An alternative is returning it as two vectors, std::pair<std::vector<FeeFrac>, std::vector<std::vector<Ref*>>>, where the first pair element is exactly the return type used in master now.

Also, this has potentially some non-trivial cost to always allocate and fill the full Refs. I haven't thought through whether that performance impact matters for any of the call sites, but if it does, perhaps adding a separate GetMainStagingChunks() (in addition to GetMainStagingDiagram()) is worth it?

ismaelsadeeq commented at 12:41 PM on May 3, 2026:

Semantically, a chunk is not a subtype of a feerate.

I was trying to leverage the newly added wrappers to use the std library when sorting in order to make the change to the current code minimal. I agree, not worth the logical mix-up. I will revert.

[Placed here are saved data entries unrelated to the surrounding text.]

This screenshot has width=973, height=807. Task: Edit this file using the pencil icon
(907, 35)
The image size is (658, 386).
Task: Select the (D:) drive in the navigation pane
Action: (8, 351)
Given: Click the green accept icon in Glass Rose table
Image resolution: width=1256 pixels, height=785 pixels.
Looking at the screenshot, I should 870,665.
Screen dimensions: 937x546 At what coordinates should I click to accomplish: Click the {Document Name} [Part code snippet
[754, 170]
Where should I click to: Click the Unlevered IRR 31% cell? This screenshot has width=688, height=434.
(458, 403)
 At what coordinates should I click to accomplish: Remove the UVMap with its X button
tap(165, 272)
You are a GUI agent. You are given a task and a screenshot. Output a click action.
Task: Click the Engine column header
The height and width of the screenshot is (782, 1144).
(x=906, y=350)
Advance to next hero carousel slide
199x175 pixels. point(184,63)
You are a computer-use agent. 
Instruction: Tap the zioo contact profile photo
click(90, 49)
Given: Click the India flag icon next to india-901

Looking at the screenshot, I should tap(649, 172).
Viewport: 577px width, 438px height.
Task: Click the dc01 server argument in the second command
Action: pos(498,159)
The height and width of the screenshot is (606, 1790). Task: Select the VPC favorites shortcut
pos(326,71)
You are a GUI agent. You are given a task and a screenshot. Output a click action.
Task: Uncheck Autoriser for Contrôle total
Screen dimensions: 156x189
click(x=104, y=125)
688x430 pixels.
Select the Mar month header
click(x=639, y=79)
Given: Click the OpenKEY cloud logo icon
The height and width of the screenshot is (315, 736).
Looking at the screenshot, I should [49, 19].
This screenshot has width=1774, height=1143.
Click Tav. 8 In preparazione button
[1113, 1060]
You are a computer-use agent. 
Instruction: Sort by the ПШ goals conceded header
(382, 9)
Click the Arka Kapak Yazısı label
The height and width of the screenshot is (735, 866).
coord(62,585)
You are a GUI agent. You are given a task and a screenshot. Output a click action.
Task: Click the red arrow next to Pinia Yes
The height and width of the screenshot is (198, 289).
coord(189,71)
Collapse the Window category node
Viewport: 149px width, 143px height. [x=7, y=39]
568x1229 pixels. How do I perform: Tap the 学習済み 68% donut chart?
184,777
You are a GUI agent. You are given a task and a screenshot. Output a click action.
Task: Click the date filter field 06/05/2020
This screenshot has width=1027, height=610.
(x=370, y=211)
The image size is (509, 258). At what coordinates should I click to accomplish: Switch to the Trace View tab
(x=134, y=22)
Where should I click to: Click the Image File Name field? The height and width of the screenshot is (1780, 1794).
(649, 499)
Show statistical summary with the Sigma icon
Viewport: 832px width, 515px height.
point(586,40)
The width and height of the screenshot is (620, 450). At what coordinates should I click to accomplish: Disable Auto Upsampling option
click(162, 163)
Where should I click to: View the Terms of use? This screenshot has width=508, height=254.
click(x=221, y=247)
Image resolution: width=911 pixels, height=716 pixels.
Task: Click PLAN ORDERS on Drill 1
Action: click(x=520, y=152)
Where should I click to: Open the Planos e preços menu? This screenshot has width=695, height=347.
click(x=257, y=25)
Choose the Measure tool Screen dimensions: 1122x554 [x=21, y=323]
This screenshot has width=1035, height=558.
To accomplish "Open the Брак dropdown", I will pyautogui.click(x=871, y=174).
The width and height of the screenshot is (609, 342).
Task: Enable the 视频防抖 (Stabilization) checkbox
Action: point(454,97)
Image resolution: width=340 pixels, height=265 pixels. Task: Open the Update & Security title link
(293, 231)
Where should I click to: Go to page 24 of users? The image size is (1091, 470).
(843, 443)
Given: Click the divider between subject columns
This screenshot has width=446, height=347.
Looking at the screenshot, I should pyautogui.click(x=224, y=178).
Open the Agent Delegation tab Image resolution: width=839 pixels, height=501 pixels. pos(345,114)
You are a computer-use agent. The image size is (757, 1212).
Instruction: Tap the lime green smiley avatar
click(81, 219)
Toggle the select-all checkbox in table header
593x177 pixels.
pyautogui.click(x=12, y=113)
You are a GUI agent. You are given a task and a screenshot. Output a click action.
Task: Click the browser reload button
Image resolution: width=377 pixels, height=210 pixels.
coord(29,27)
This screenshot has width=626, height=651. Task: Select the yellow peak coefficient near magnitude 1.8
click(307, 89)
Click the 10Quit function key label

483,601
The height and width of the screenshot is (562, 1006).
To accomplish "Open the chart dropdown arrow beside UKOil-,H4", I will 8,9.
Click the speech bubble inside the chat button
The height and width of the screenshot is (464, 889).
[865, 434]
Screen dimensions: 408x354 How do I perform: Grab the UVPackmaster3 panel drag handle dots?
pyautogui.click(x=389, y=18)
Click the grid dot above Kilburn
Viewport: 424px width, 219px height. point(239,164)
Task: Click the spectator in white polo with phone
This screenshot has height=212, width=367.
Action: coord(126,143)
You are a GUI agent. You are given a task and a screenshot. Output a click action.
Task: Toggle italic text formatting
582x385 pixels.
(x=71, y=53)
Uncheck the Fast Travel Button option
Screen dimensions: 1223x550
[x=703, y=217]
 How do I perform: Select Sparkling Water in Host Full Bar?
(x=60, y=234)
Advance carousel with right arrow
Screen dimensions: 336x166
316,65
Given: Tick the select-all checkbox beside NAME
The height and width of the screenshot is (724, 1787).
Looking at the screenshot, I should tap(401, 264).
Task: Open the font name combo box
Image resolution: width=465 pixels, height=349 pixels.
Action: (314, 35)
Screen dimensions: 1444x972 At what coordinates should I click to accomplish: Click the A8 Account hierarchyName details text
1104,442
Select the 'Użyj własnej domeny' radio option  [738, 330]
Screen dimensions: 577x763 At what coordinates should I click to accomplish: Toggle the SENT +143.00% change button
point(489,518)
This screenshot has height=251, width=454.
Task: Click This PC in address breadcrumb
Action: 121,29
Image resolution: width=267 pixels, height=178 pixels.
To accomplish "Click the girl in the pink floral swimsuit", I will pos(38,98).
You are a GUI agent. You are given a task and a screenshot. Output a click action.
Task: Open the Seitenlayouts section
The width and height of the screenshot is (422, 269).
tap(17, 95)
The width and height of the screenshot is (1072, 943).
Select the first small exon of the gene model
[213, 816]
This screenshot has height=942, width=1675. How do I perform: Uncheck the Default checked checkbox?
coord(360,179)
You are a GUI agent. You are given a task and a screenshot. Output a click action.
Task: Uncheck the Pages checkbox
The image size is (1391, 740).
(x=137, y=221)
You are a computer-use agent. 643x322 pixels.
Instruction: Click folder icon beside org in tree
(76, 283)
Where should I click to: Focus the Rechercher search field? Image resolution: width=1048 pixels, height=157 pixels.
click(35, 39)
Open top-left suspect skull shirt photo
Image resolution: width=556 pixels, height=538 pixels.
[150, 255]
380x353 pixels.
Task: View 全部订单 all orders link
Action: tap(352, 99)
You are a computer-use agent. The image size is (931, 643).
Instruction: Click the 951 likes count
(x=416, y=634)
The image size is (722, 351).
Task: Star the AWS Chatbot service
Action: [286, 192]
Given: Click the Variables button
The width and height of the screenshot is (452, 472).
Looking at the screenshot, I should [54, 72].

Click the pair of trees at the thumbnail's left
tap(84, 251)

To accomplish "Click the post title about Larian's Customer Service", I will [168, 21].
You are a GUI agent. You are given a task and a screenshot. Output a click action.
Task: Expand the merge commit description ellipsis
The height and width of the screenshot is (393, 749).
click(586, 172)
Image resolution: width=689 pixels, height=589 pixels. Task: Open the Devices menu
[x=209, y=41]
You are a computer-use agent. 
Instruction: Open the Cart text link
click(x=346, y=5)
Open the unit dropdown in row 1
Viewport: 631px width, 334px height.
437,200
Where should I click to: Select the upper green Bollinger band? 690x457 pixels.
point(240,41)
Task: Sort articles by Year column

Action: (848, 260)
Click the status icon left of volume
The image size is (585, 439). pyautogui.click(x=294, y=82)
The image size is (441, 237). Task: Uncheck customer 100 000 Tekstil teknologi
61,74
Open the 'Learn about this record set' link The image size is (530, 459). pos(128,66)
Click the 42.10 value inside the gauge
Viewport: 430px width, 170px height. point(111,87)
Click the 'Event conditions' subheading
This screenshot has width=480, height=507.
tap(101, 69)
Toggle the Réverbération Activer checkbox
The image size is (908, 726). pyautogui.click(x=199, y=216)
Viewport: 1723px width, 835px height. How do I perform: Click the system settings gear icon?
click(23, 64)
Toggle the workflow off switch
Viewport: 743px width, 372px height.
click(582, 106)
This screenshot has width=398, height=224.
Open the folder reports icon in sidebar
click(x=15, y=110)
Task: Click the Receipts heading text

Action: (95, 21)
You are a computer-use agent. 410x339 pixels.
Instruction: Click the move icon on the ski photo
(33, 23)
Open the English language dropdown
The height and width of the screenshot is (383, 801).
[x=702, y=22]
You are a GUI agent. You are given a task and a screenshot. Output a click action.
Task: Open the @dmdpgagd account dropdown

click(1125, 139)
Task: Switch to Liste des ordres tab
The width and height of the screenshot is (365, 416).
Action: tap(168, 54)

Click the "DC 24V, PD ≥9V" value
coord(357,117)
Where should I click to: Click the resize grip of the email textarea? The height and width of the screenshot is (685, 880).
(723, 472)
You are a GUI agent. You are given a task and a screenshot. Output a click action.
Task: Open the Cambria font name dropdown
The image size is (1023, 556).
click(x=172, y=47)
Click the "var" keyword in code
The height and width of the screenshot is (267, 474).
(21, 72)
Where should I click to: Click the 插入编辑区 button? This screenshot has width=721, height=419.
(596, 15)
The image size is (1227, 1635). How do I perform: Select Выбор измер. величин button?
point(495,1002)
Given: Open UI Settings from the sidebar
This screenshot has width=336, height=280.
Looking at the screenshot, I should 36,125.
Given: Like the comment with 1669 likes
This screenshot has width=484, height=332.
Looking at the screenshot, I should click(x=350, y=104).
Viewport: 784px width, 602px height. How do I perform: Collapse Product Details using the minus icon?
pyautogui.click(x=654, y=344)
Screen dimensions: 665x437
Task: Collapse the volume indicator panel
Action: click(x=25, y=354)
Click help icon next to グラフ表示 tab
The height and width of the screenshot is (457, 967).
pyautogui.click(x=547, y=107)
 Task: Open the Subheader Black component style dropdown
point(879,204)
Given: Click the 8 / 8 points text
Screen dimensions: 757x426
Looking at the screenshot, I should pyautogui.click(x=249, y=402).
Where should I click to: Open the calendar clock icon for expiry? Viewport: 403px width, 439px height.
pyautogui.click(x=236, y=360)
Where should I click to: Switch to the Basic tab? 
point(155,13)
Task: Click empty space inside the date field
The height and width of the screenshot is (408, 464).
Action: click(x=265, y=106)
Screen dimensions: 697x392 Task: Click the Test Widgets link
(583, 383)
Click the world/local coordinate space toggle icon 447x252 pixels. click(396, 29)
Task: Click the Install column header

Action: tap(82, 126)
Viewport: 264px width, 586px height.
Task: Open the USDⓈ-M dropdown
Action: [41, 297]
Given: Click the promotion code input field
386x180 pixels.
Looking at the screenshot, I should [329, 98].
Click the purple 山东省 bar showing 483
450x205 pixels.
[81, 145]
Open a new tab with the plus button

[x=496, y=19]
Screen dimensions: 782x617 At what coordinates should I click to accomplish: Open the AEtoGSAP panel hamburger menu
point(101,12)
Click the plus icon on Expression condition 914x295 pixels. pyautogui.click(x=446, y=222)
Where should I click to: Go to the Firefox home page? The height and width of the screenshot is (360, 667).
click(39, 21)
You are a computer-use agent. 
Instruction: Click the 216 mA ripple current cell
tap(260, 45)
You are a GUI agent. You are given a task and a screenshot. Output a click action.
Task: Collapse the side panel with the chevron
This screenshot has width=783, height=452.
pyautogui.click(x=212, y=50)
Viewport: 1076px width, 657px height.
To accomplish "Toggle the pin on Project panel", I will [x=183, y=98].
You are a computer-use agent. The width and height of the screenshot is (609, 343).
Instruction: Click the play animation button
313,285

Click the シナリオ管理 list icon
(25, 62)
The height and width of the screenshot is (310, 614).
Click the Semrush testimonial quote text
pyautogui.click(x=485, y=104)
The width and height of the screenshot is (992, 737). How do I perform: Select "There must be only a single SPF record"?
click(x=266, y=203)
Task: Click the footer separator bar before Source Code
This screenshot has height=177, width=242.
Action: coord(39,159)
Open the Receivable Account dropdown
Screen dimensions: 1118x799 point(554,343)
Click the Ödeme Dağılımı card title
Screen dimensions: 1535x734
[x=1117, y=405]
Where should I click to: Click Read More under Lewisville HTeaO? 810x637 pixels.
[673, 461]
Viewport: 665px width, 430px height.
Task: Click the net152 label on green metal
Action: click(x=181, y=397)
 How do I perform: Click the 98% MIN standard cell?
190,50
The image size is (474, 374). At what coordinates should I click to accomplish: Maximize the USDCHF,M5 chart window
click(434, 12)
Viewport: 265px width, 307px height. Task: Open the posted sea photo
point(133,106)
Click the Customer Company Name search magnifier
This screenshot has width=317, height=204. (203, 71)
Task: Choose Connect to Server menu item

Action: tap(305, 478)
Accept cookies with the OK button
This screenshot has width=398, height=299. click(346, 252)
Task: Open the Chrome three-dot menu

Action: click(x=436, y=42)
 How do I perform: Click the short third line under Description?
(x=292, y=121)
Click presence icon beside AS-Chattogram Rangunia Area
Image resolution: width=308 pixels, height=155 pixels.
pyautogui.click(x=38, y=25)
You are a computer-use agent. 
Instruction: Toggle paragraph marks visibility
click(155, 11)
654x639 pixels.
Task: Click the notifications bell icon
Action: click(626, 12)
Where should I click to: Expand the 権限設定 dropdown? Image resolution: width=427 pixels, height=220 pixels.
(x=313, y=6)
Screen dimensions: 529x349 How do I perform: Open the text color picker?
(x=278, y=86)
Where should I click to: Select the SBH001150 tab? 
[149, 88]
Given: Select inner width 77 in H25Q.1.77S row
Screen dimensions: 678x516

std::pair<std::vector<FeeFrac>, std::vector<std::vector<Ref*>>>, where the first pair element is exactly the return type used in master now

I like this approach, no need for the struct. It will be a bit verbose. Is defining a type alias ideal? not sure I didn't see it in the interface now.

Also, this has potentially some non-trivial cost to always allocate and fill the full Refs.

This is correct, also further up we allocate and fill more vectors for the chunks and a corresponding vector for each chunk to store their witness id's. I agree that this is non-trivial. I will run some benchmarks and see some numbers.

I haven't thought through whether that performance impact matters for any of the call sites, but if it does, perhaps adding a separate GetMainStagingChunks() (in addition to GetMainStagingDiagram()) is worth it?

In further commits we there is no call to GetMainStagingChunks where the refs are not needed. So, not sure it's worth it.

txgraph: populate chunk refs in `GetMainStagingDiagrams` result

GetMainStagingDiagrams currently returns vector<FeeFrac> pair
containing only chunk feerates.
Some callers might need to know which transactions belong to
each e.g chunk in order to compute chunk hash.

This commit introduces TxGraph::Chunk which pairs a chunk feerate with
the refs of all transactions in that chunk. Update GetMainStagingDiagrams
to return pair of vector<TxGraph::Chunk> and rename AppendChunkFeerates
to AppendChunks to reflect the richer return type.

This commit then added a SanityCheck coverage for the new behaviour.

832063779f

refactor: move-only: split GetPackageHash 7150488806

mempool: cache fee rate diagrams as chunks in ChangeSet

CalculateChunksForRBF extracts only the FeeFrac from each TxGraph::Chunk
and discards the rest.

Cache the fee rate diagrams chunks in ChangeSet.

The cached chunks are going to be used in subsequent commit.

6dac419e32

mempool: add GetAndSaveMainStagingDiagram to ChangeSet

GetAndSaveMainStagingDiagram is extracted from CalculateChunksForRBF so
the diagram snapshot can be taken on removal paths that do not go through
the RBF codepath.

The const fix to RemoveStaged is required because GetRemovals()
returns a const reference.

4970c6a4b3

refactor: move-only: extract dependency addition into a seperate method

The newly created method addDependenciesFromBlock is going to be
used multiple times in subsequent commit.

d26bb87dbc

mempool: add and fire MempoolUpdated signal on each mempool update path

Add `MemPoolChunksUpdate` to `kernel/mempool_entry.h`.

Each removal path now captures the before/after fee rate diagram chunks
and fires MempoolUpdated so subscribers can observe every mempool change.

This signal allows subscribers to observe mempool fee rate diagram
changes in an asynchronous way without holding the mempool lock.

This changes the order of operations in removeForBlock: all block
transactions in the mempool are now removed before conflict
removals.

6510604b94

test: add unit test to mempool update validation events 1b2fe5c860

ismaelsadeeq force-pushed on May 6, 2026

ismaelsadeeq commented at 10:49 AM on May 6, 2026: member

Forced pushed from 0412515d4f05ac6208cc237ef021df521229e219 to 1b2fe5c860e0c9f848a82f8e1dc63c0e1a55ea50 0412515d4f...1b2fe5c860

#34803 (review) Thanks, I took your suggestion.